应天枢将人甩到一边,抬手:“我若是现在打断你的手脚,你猜爷爷会不会阻拦?”
“你们真是如出一辙的冷血,”应怀丰见应天枢的神情愈发不耐,还是说了,“当年,你的襁褓里,塞了一张字条,用灵文写得。”
“上面说,你灵脉受损,有三种方式可以医治,一,九转生灵丹,二,由长者梳理灵脉,三,经验丰富的炼药师续上灵脉。”
竟和应天枢当初想出的那几个法子别无二致。
应天枢觉得自己心里仿佛有一团火在燃烧:“但你巴不得见应怀君的女儿成为一个废人,成为你们宝庆院的陪衬,所以就将字条毁了,眼睁睁看着我蹉跎十六年,受尽耻笑。”

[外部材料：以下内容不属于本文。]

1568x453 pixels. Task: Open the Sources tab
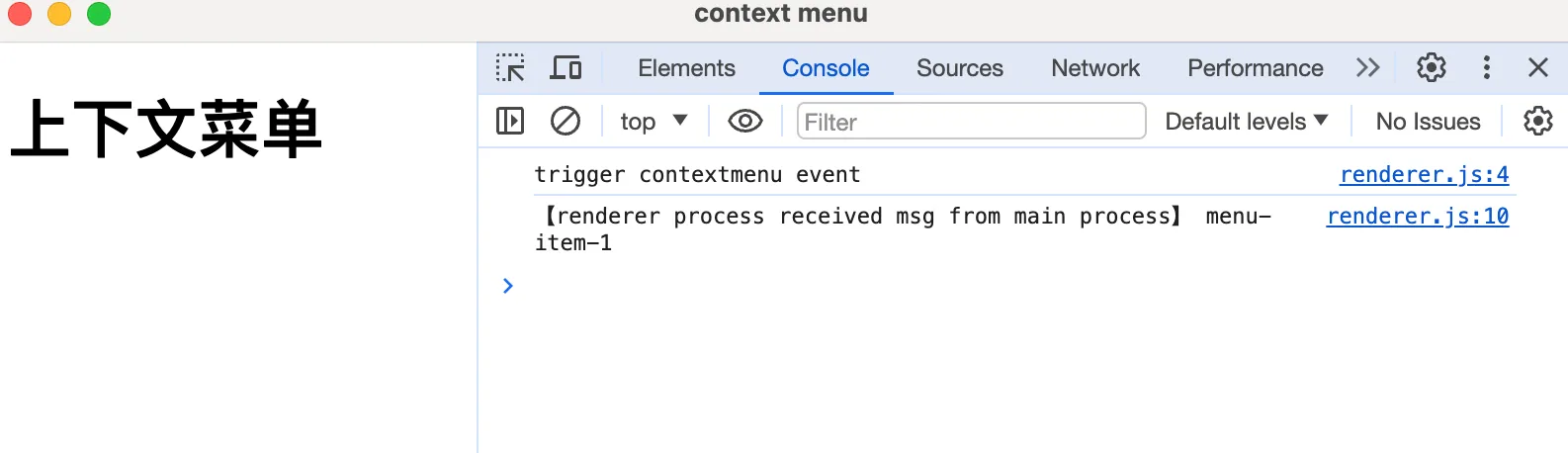click(x=959, y=68)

当年的事情已经明了,在十六年前的那场战斗中,应怀丰身死,原身遭到波及,灵脉皆断,其中一人在原身的襁褓里塞了能解决灵脉问题字条,却被应怀丰率先发现,故意毁掉,之后还隐去了应怀丰死亡的真相。
“我没毁,只是藏起来了,那字条上的灵文三个时辰后就消失了。”应怀丰道。
“有什么区别吗?”应天枢看向应通海,“爷爷,你准备怎么处置这人?”
原本她打算只说说自己的想法,供应通海考虑,处置权交给应通海,不掺和太深,但现在,为了可怜的原身,她一定要亲自审判这个自私无耻的混蛋。
“我……”应通海张了张口,“让我考虑一下。”
应天枢:“既然爷爷不能决定,那不如让我这个最大的受害者来决定。”
“我要废掉应怀丰的修为,打断他的双腿,扔到乡下的庄子上,自生自灭,让他再也没有害人的能力。”
室内一静。
应怀丰:“你小小年纪,怎会有如此歹毒的心肠?”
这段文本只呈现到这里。